# Task objective:
Quote exactly the entries between the line holding "Weitere Informationen (45, 431)" and the line holding "Imprimer (793, 51)", inclusive.

start The data

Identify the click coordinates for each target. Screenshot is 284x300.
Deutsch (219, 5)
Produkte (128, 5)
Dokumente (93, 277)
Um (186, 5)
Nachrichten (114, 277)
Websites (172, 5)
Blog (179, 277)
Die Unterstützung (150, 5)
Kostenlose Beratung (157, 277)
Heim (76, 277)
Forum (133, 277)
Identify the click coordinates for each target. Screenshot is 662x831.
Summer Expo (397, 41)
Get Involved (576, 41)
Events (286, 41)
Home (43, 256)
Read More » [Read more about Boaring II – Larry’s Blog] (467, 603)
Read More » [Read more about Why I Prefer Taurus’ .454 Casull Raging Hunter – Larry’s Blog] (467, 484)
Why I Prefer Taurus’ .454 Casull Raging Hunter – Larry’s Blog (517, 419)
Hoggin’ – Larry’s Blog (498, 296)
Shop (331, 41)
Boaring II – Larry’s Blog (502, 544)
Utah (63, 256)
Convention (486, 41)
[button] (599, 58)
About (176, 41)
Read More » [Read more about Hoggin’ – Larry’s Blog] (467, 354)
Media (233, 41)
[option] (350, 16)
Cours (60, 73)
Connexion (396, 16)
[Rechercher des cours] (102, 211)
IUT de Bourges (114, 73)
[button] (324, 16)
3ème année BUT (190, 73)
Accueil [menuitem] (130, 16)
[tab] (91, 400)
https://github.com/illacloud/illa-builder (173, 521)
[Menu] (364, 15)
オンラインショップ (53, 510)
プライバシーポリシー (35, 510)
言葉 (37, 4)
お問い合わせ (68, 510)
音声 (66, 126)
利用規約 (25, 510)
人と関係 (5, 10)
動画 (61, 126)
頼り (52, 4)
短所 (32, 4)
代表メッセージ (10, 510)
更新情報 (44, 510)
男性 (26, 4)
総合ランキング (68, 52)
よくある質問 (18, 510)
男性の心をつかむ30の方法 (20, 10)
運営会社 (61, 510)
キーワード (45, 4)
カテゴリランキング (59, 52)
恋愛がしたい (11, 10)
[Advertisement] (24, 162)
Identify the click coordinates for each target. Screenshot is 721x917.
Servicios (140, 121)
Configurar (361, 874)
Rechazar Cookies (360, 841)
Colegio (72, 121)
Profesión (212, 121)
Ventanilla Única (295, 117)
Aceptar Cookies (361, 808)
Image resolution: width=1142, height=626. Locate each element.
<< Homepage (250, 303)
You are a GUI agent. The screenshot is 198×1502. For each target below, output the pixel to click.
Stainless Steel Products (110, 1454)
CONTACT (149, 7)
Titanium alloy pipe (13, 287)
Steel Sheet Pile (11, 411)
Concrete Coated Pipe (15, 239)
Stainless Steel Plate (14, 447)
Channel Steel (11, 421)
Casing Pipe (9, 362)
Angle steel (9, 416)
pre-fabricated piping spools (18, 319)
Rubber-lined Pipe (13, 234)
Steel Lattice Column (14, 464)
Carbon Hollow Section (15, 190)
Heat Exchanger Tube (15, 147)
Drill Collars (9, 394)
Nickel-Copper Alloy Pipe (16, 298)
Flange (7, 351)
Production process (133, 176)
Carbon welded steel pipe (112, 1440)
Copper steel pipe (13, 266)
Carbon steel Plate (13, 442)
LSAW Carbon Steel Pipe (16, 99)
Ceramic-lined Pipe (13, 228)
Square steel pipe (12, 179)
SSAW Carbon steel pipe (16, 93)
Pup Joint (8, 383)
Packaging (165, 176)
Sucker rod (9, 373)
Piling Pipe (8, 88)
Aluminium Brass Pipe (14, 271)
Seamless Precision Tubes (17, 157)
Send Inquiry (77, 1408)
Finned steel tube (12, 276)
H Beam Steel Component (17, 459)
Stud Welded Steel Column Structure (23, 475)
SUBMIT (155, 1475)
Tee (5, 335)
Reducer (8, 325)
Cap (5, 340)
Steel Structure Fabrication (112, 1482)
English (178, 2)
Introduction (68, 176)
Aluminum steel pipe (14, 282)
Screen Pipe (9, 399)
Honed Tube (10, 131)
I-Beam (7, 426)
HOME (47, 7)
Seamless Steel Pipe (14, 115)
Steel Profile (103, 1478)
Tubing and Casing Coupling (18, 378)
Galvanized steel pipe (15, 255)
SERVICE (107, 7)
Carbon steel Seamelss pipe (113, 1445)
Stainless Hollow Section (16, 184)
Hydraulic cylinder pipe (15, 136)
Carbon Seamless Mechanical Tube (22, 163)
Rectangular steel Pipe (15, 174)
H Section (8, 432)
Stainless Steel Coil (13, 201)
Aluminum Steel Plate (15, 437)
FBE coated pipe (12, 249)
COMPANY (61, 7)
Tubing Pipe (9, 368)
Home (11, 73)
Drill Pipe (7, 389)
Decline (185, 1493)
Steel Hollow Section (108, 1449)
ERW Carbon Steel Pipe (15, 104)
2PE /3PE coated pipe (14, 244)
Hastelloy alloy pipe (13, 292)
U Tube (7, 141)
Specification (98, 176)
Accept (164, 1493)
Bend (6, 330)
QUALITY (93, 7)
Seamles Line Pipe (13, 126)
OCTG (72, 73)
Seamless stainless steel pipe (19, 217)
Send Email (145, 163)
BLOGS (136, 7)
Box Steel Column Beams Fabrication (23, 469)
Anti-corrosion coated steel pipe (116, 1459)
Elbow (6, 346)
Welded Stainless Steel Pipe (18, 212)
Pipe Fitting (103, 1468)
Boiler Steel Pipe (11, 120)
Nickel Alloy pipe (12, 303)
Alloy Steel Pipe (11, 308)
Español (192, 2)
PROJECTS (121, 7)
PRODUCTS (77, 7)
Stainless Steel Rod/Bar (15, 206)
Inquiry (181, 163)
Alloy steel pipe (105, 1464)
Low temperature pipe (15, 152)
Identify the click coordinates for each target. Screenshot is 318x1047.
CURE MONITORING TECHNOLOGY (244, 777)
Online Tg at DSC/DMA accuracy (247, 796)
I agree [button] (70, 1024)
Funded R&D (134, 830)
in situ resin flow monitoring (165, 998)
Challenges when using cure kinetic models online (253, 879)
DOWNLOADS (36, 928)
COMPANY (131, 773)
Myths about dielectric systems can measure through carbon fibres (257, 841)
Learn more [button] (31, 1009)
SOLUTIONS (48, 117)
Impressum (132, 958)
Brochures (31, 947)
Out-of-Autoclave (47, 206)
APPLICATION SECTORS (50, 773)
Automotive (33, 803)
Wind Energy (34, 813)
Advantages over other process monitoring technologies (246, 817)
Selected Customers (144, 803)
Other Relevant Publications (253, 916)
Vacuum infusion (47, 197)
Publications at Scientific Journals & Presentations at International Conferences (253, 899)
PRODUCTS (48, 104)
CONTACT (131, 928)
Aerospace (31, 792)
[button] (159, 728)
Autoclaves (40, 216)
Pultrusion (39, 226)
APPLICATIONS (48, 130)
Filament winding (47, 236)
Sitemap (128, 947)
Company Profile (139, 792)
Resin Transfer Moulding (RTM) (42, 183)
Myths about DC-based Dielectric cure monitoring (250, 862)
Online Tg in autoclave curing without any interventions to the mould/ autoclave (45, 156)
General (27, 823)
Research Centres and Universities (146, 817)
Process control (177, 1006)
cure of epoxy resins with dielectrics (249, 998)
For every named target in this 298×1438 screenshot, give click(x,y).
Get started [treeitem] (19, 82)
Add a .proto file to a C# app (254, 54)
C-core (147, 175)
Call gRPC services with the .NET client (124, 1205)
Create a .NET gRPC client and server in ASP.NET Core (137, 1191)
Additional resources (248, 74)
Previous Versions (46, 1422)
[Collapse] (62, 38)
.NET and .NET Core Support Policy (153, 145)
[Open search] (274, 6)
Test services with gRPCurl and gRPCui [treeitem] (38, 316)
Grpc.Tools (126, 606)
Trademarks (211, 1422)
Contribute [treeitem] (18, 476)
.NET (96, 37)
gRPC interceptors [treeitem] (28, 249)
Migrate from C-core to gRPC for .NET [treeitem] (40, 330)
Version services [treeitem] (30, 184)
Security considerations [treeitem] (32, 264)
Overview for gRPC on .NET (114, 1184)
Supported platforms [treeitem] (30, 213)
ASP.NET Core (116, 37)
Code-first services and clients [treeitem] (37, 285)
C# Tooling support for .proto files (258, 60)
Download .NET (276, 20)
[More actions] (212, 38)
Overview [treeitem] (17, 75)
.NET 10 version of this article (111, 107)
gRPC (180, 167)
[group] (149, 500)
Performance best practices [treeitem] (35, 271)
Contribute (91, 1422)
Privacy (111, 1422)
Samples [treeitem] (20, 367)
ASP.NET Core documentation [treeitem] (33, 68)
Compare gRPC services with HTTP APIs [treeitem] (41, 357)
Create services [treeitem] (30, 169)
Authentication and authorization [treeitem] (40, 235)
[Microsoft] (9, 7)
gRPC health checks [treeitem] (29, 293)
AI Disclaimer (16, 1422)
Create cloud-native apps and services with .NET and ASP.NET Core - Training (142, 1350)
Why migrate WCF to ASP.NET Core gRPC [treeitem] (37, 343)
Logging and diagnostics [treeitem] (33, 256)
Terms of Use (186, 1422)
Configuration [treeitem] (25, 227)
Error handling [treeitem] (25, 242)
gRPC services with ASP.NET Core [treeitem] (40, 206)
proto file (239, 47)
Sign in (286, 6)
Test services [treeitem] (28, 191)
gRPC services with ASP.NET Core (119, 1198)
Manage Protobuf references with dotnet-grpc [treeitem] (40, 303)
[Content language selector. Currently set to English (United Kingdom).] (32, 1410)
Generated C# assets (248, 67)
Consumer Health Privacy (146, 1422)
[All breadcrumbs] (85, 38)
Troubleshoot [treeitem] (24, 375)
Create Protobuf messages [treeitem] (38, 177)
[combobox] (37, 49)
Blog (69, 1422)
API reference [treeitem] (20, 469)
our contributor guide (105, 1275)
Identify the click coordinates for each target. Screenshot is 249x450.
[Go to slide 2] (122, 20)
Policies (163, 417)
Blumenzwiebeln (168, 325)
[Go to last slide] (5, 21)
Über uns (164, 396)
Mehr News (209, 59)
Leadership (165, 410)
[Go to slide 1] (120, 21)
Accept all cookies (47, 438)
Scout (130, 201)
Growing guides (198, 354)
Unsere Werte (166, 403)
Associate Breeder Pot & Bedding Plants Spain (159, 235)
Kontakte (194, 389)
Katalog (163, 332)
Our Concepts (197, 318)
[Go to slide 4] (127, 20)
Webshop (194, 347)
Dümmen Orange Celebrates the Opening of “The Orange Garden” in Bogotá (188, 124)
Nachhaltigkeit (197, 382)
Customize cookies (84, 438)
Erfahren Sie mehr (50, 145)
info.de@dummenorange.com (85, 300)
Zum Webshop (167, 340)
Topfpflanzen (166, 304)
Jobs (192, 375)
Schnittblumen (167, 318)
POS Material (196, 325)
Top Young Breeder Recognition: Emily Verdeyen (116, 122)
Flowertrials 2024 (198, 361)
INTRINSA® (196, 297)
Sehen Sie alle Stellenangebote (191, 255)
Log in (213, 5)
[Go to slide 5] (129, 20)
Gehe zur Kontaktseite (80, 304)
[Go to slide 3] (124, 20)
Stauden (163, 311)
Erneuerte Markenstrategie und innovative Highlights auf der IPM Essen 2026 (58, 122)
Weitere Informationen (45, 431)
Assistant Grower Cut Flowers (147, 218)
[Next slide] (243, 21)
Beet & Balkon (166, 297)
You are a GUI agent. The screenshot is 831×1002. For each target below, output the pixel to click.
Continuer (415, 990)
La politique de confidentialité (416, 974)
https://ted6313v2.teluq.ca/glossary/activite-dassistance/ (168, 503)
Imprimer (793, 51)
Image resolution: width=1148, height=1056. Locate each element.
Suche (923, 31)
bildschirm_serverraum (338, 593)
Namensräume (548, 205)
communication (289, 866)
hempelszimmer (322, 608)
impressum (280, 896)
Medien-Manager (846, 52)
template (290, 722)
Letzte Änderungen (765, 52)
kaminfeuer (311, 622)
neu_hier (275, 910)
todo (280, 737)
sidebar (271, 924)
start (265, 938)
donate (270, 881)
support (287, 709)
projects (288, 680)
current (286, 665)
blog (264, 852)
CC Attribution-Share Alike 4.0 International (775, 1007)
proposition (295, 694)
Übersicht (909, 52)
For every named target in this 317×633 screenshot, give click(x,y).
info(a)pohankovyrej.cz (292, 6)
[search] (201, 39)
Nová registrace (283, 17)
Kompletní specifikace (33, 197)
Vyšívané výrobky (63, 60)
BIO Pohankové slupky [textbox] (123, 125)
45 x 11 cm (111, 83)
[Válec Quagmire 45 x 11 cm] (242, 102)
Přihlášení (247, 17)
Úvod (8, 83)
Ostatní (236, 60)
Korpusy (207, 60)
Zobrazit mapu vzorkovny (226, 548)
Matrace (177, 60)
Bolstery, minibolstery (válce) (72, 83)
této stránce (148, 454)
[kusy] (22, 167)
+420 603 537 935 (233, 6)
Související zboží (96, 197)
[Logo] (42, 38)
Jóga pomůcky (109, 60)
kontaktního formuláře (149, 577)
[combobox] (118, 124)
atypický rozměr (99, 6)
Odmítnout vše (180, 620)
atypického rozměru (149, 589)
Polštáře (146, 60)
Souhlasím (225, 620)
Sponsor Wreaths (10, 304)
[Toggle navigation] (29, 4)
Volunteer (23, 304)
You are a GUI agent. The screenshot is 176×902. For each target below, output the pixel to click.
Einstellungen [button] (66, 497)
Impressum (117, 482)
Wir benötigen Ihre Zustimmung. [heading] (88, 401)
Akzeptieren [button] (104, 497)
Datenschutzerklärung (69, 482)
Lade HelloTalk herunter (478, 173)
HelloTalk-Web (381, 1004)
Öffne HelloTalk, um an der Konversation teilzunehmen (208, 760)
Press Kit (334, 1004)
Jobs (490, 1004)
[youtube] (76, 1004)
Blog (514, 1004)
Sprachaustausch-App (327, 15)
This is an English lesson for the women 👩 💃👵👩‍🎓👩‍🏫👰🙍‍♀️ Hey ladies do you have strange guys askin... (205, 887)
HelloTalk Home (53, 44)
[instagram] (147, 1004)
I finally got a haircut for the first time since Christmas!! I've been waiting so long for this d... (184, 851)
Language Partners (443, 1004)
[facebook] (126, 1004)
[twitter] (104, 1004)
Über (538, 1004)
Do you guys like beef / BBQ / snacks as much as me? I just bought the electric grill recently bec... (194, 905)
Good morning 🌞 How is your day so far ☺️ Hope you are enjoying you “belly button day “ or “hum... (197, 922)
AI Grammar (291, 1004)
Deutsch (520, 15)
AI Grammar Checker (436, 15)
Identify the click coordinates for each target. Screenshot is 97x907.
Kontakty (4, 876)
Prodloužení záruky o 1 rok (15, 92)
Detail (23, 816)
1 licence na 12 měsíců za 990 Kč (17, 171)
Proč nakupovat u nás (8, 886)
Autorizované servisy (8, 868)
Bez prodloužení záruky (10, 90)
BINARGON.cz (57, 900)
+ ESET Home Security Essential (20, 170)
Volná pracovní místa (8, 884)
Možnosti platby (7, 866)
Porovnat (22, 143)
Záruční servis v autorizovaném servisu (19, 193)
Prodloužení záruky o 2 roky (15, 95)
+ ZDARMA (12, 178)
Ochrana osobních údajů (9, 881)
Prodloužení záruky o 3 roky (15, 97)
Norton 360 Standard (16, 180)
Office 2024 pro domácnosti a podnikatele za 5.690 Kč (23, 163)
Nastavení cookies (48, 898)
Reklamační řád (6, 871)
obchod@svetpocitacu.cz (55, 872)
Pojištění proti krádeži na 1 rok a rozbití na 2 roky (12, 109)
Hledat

end The data

# Answer below:
Weitere Informationen (45, 431)
Assistant Grower Cut Flowers (147, 218)
[Next slide] (243, 21)
Beet & Balkon (166, 297)
You are a GUI agent. The screenshot is 831×1002. For each target below, output the pixel to click.
Continuer (415, 990)
La politique de confidentialité (416, 974)
https://ted6313v2.teluq.ca/glossary/activite-dassistance/ (168, 503)
Imprimer (793, 51)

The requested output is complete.